BACKGROUND: The association between the use of nonsteroidal anti-inflammatory drugs (NSAIDs) and acute or chronic renal failure is well documented, but evidence of such association between NSAIDs and Contrast-Induced Nephropathies (CIN) is not found in the indexed literature. OBJECTIVE: To evaluate the possible association between NSAIDs and CIN. METHODS: In a cohort study, through clinical interviews of patients that underwent cardiac catheterization, we analyzed the use of NSAIDs and its association with the development of CIN, through alterations in serum creatinine or glomerular filtration rate in 48 or 72 hours. RESULTS: From July 2005 to July 2006, 236 patients were enrolled in the study, of which 29 were later excluded. The incidence of CIN was 10.37 percent (20 of 207) and 42 percent of the patients were using NSAIDs until the moment of the evaluation. There was no association between the use of NSAIDs and the development of CIN with OR of 1.293 95 percent CI (0.46-4.2). The study detected known risk factors for the development of CIN, such as diabetes with OR of 2.77 95 percentCI (1.05-7.47) and chronic renal failure with OR 3.48 95 percentCI (1.1-11.07). A protective action of saline solution hydrationis also suggested, with OR of 0.166 95 percentCI (0.03-0.92). CONCLUSION: Based on the data obtained, we conclude that there was no association between CIN and previous use of NSAIDs, at least with an OR higher then 2.85, which our sample detected.

FUNDAMENTO: La asociación entre el uso de antiinflamatorios no esteroides (AINEs) e insuficiencia renal aguda o crónica está bien documentada, pero evidencias sobre la asociación entre AINEs y nefropatía inducida por contraste (NIC) no son encontradas en la literatura. OBJETIVO: Evaluar una posible asociación entre AINEs y NIC. MÉTODOS: En un estudio de cohorte, a través de la entrevista clínica de pacientes que fueron sometidos a cateterismo cardíaco, analizamos el uso de AINEs y su asociación con desarrollo de NIC, a través de la alteración de los niveles de creatinina sérica o tasa de filtrado glomerular en 48 o 72 horas. RESULTADOS: En el período de julio de 2005 a julio de 2006, 236 pacientes fueron incluidos en el estudio, de los cuales 29 fueron posteriormente excluidos. La incidencia de NIC fue 10,37 por ciento (20 de 207) y 42 por ciento de los pacientes estaban recibiendo AINEs hasta el momento de la evaluación. No hubo asociación entre el uso de AINEs y el desarrollo de NIC con OR de 1,293; IC95 por ciento (0,46-4,2).
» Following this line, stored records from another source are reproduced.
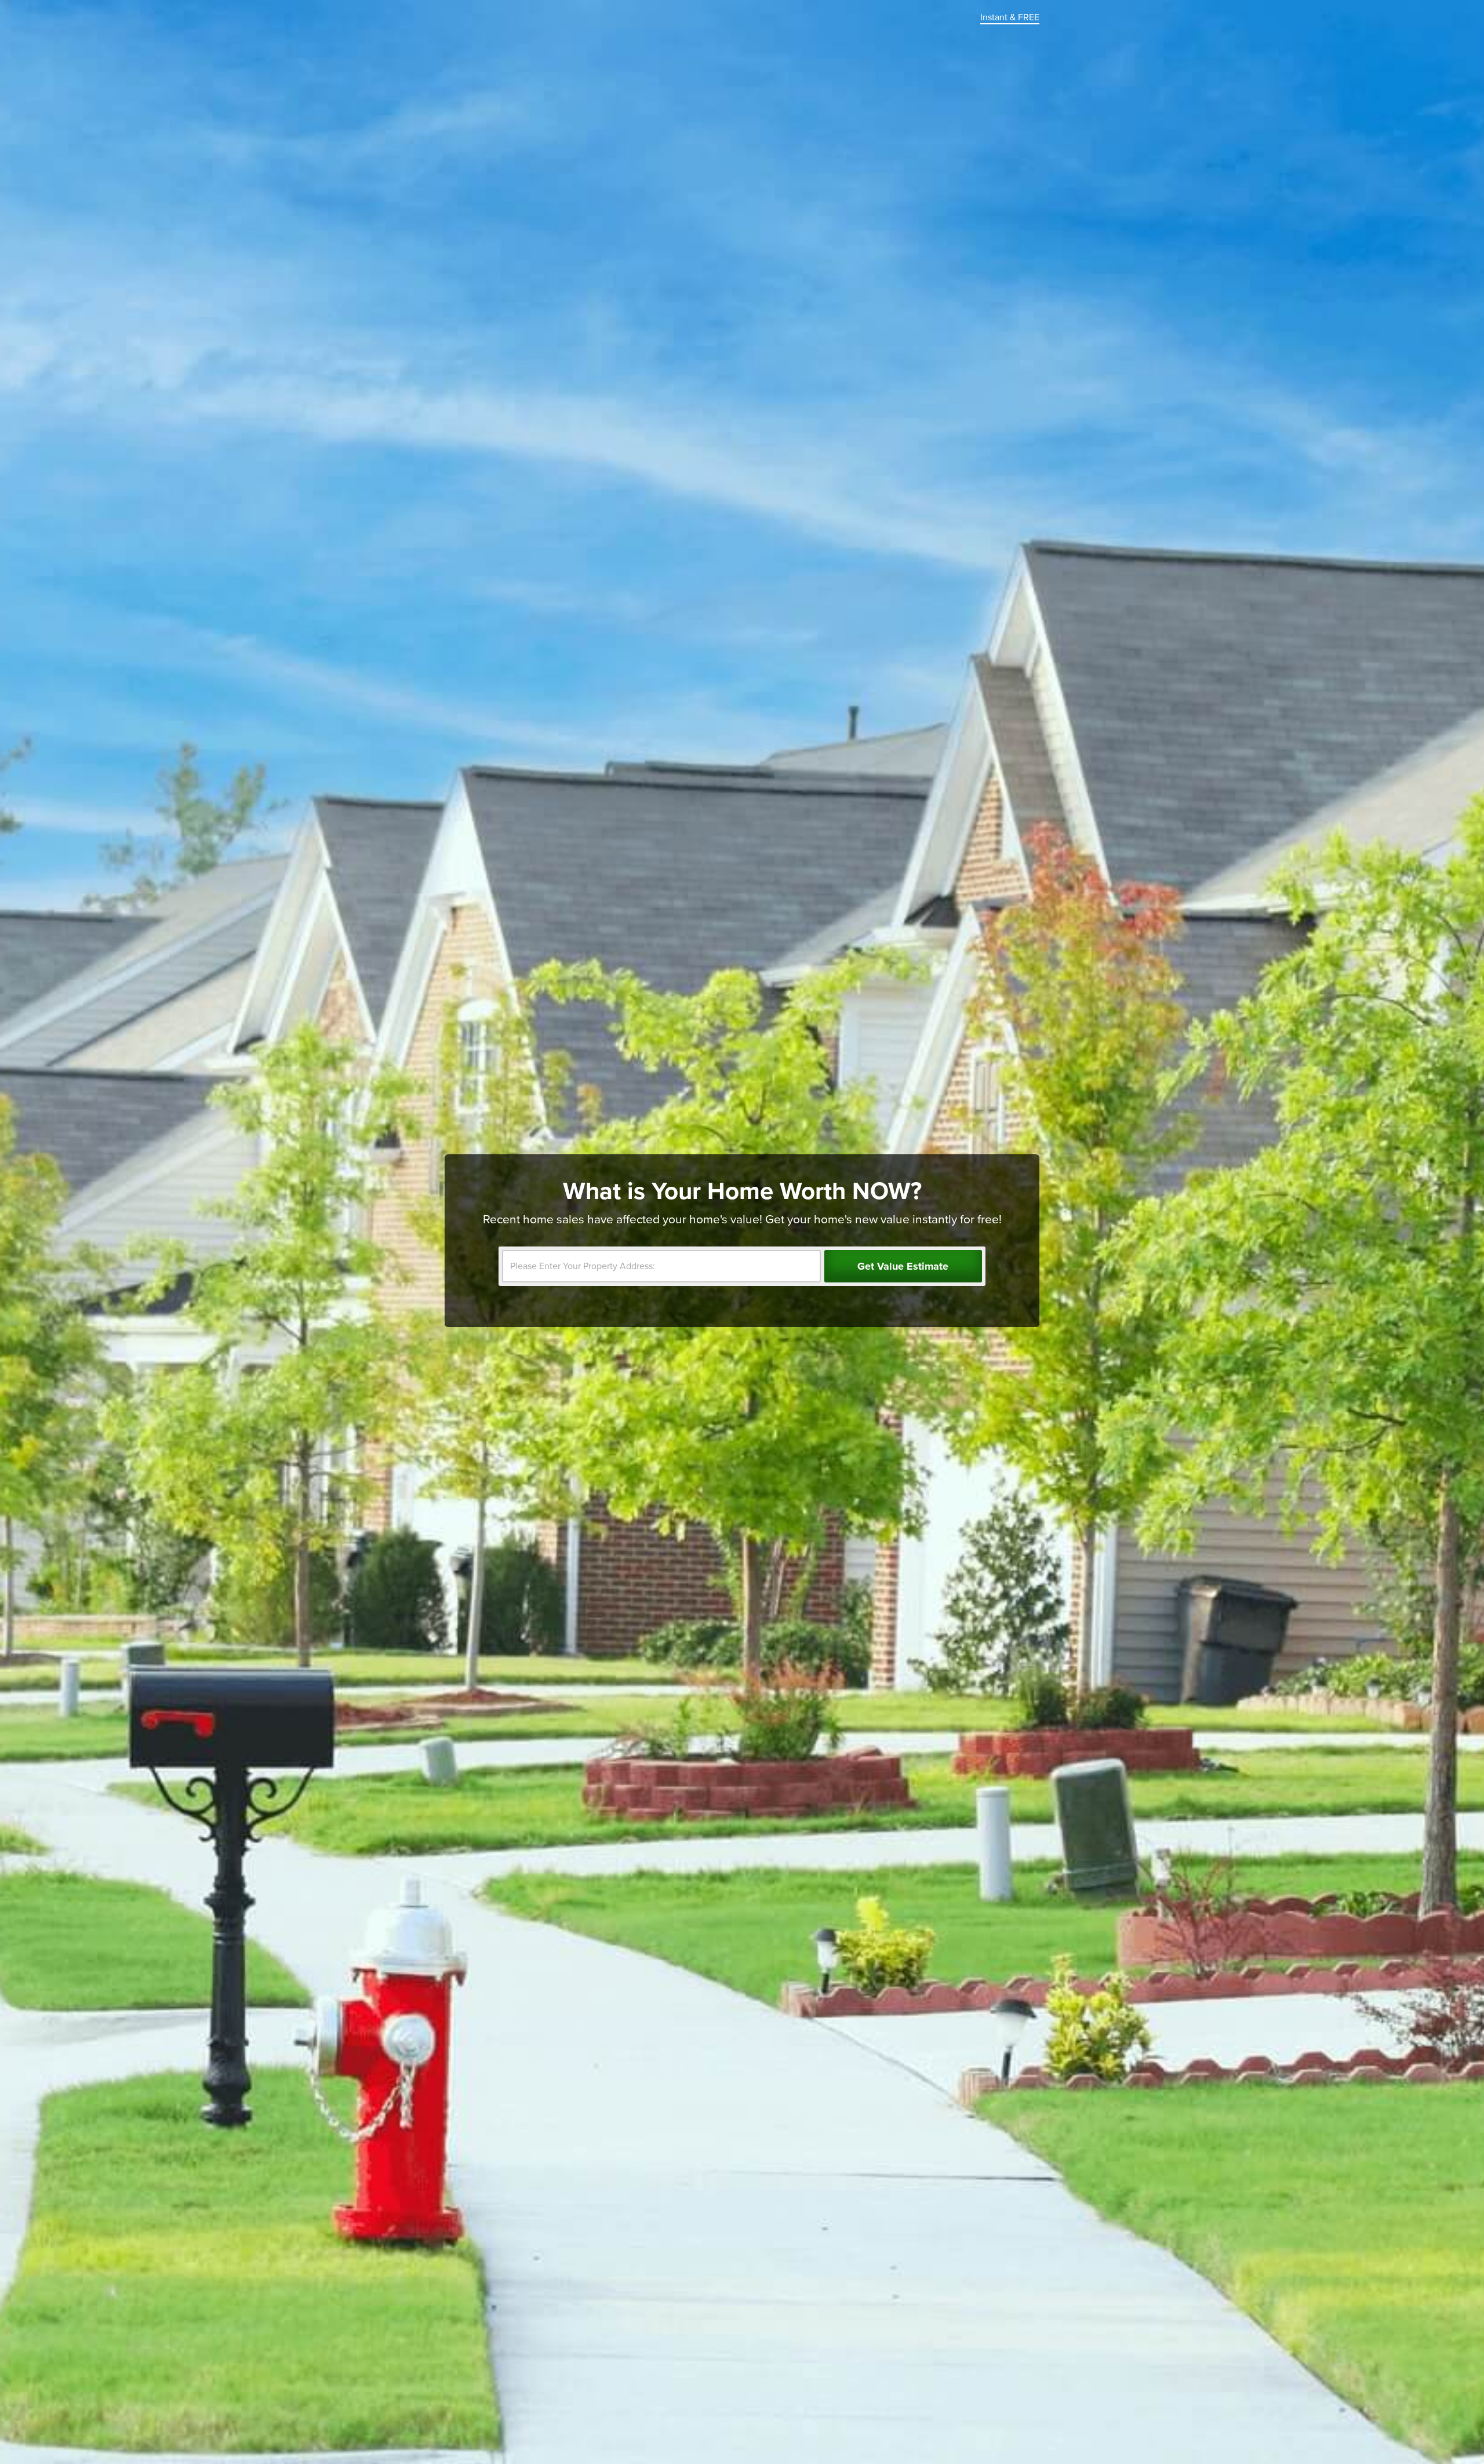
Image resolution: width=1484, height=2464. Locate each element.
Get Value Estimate (902, 1266)
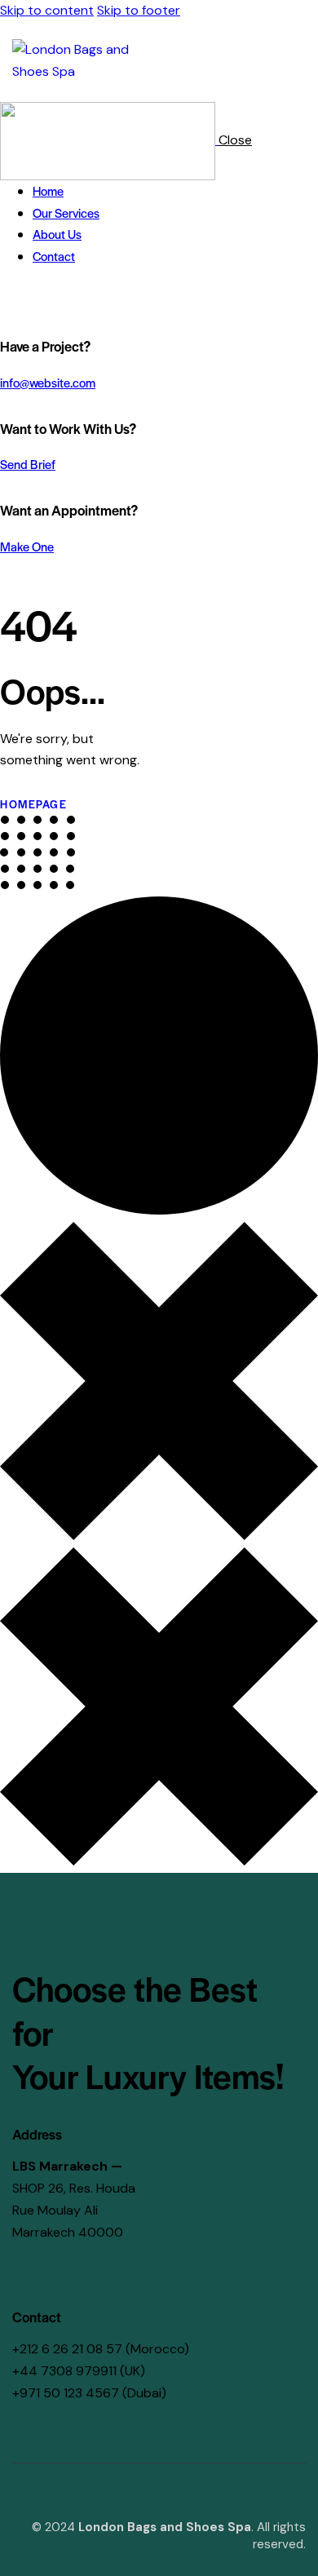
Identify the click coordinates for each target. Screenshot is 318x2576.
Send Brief (27, 463)
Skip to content (47, 10)
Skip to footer (138, 10)
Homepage (33, 804)
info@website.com (47, 382)
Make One (27, 546)
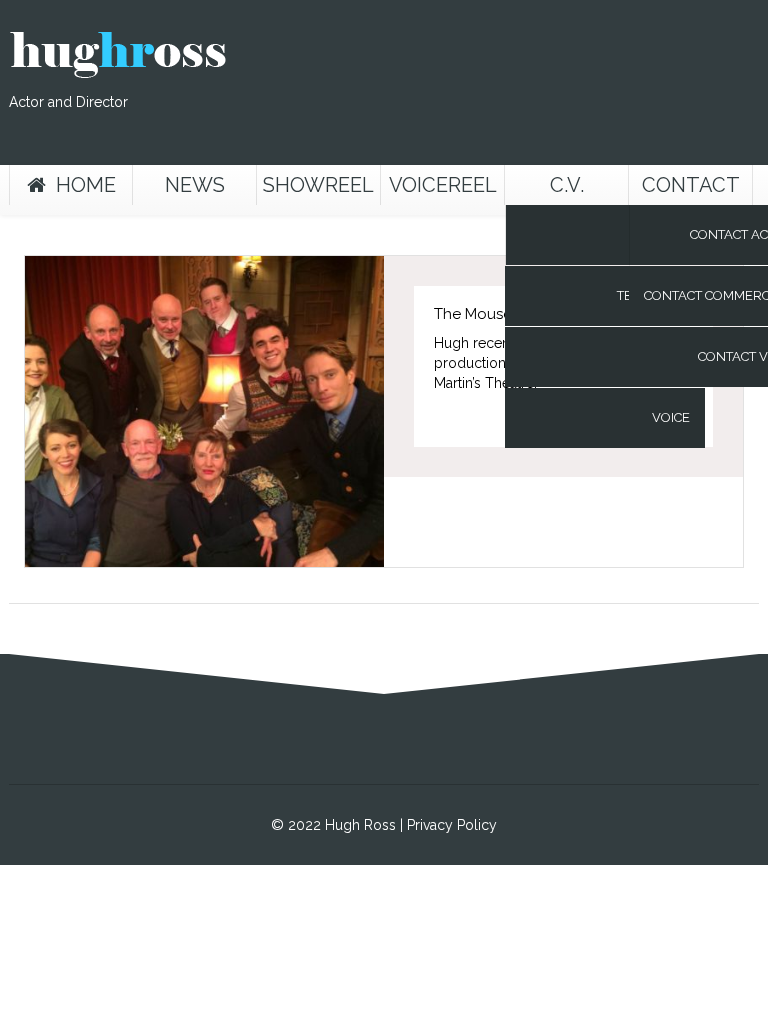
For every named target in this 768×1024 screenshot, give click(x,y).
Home (86, 185)
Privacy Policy (452, 825)
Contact (691, 185)
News (195, 185)
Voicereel (443, 185)
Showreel (318, 185)
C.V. (567, 185)
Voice (671, 417)
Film (675, 234)
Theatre (662, 356)
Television (653, 295)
El estudio detectó factores de riesgo conocidos para el desarrollo de NIC, tales como diabetes, con OR de 2,77; IC95 por ciento (1,05-7,47) e insuficiencia renal crónica con OR de 3,48; IC95 por ciento (1,1-11,07) y también sugirió una acción protectora de la hidratación con solución salina con OR de 0,166; IC95 por ciento (0,03-0,92). CONCLUSIÓN: Con base en los datos obtenidos, concluimos que no hubo asociación entre NIC y uso previo de AINEs, por lo menos con un OR > 2,85, el cual nuestra muestra detectó.